● Study questions
A - In the Kilson excerpt, how long was Kilson a professor of government at Harvard?
B - Please quote the part of the Kilson excerpt that opens with the words containing "Kilson was a faculty" and closes with "academic dead end.".

● Text excerpt
------------------------------
His wife, Marion (Dusser de Barenne) Kilson, said the cause was congestive heart failure.

A son of a Methodist minister, Kilson was a prolific writer, an expert on ethnic politics in Africa and the United States, and a mentor to generations of students, among them writer, teacher and philosopher Cornel West.

He also found vigorous public debate irresistible during his nearly 40 years as a professor of government at Harvard.

“Lord, oh, Lord, Brother Kilson loved combat,” West said in a telephone interview.

Henry Louis Gates Jr., the Harvard professor, writer and filmmaker, wrote of Kilson in an email, “He prided himself on the role of the gadfly, challenging hierarchies, speaking truth to power and arguing against the grain, all in the name of the pursuit of veritas.”

Kilson, an avowed integrationist, was already teaching courses in African politics in the 1960s when black students were starting to assert themselves on predominantly white campuses like Harvard.

“Naturally, the Negro wants to lay down the conditions and call the shots, something done for him by the white liberal in an earlier day,” Kilson told The Harvard Crimson in 1964. “His friendship is not spurned but merely held in abeyance, giving us both time to think over what is going on inside and outside of us.”

Kilson was a faculty sponsor of the Harvard-Radcliffe Association of African and Afro-American Students. But after the university’s Afro-American studies department was established in 1969, he became disenchanted with its governance, criticizing it as lacking academic rigor and maintaining that it had become an enclave for radical black students.

“Black solidarity forces are distinctly anti-intellectual and anti-achievement in orientation,” he wrote in a provocative essay about Harvard in The New York Times Magazine in 1973. “They indulge in the ‘black magic’ of nationalism, believing that miracles are possible if Negroes display fidelity to black nationalism or separatism and its anti-white attitudes, rituals and symbols.”

Kilson argued that the radical politics of separatists was an academic dead end.
------------------------------
● Data below
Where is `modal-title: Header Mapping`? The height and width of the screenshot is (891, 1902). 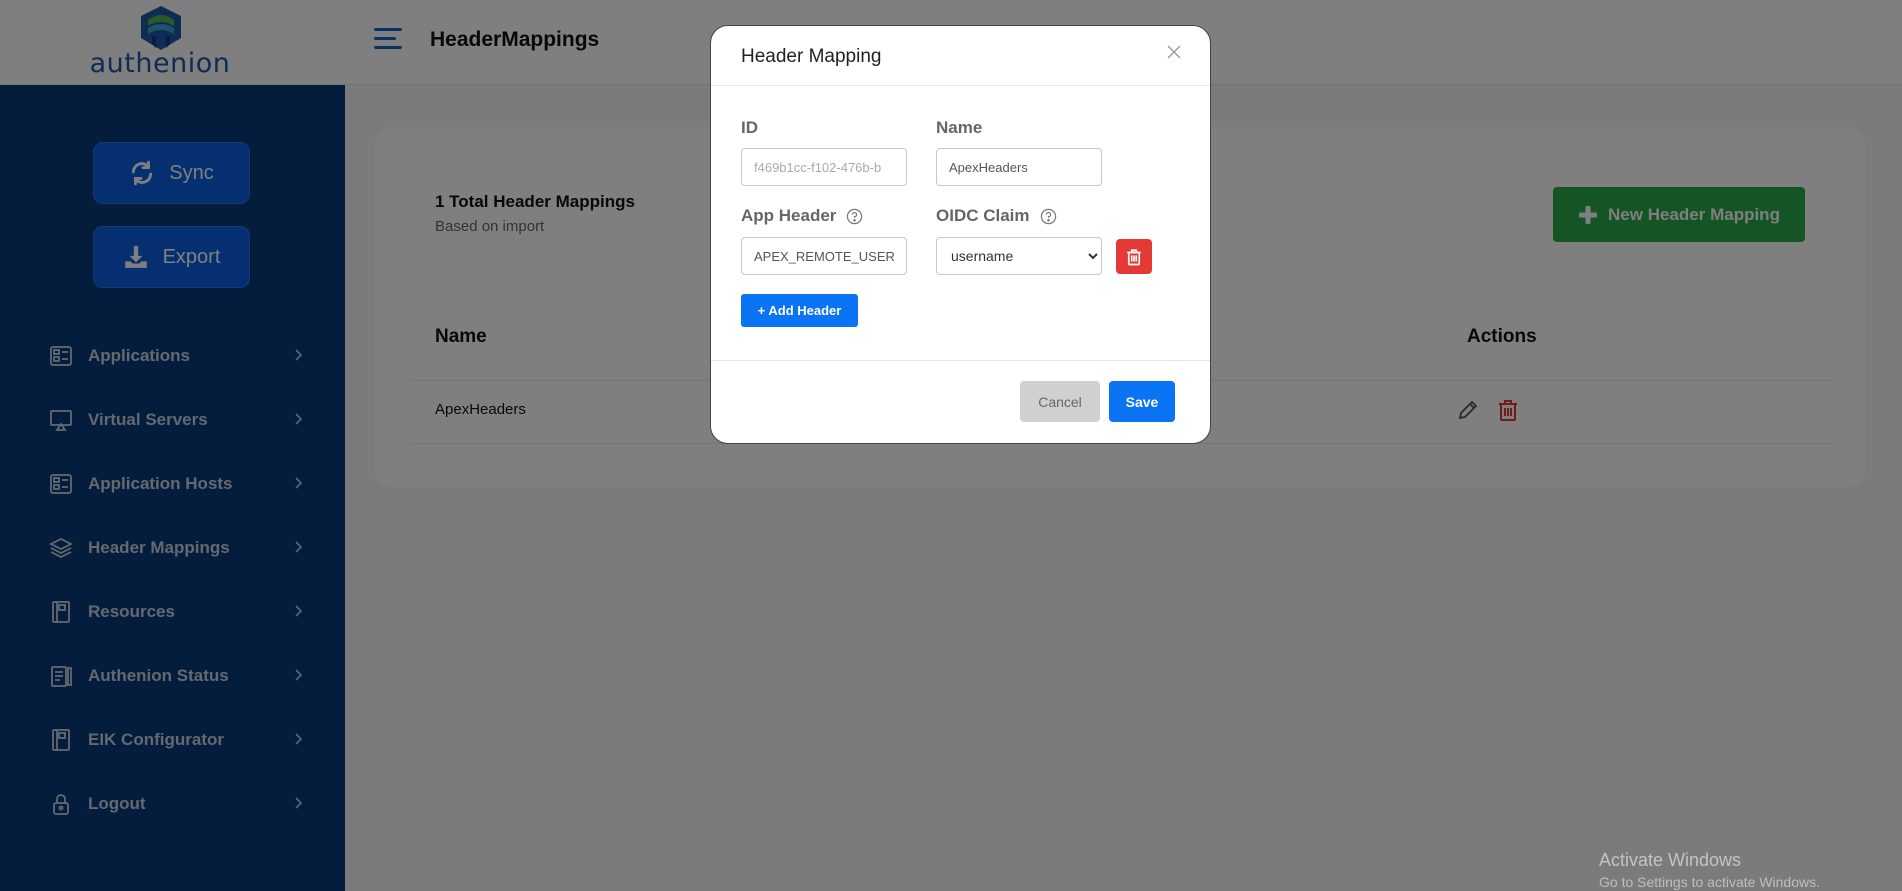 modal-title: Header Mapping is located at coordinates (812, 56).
------------------------------
● Answers by item
A - Nearly 40 years.

B -
Kilson was a faculty sponsor of the Harvard-Radcliffe Association of African and Afro-American Students. But after the university’s Afro-American studies department was established in 1969, he became disenchanted with its governance, criticizing it as lacking academic rigor and maintaining that it had become an enclave for radical black students.

“Black solidarity forces are distinctly anti-intellectual and anti-achievement in orientation,” he wrote in a provocative essay about Harvard in The New York Times Magazine in 1973. “They indulge in the ‘black magic’ of nationalism, believing that miracles are possible if Negroes display fidelity to black nationalism or separatism and its anti-white attitudes, rituals and symbols.”

Kilson argued that the radical politics of separatists was an academic dead end.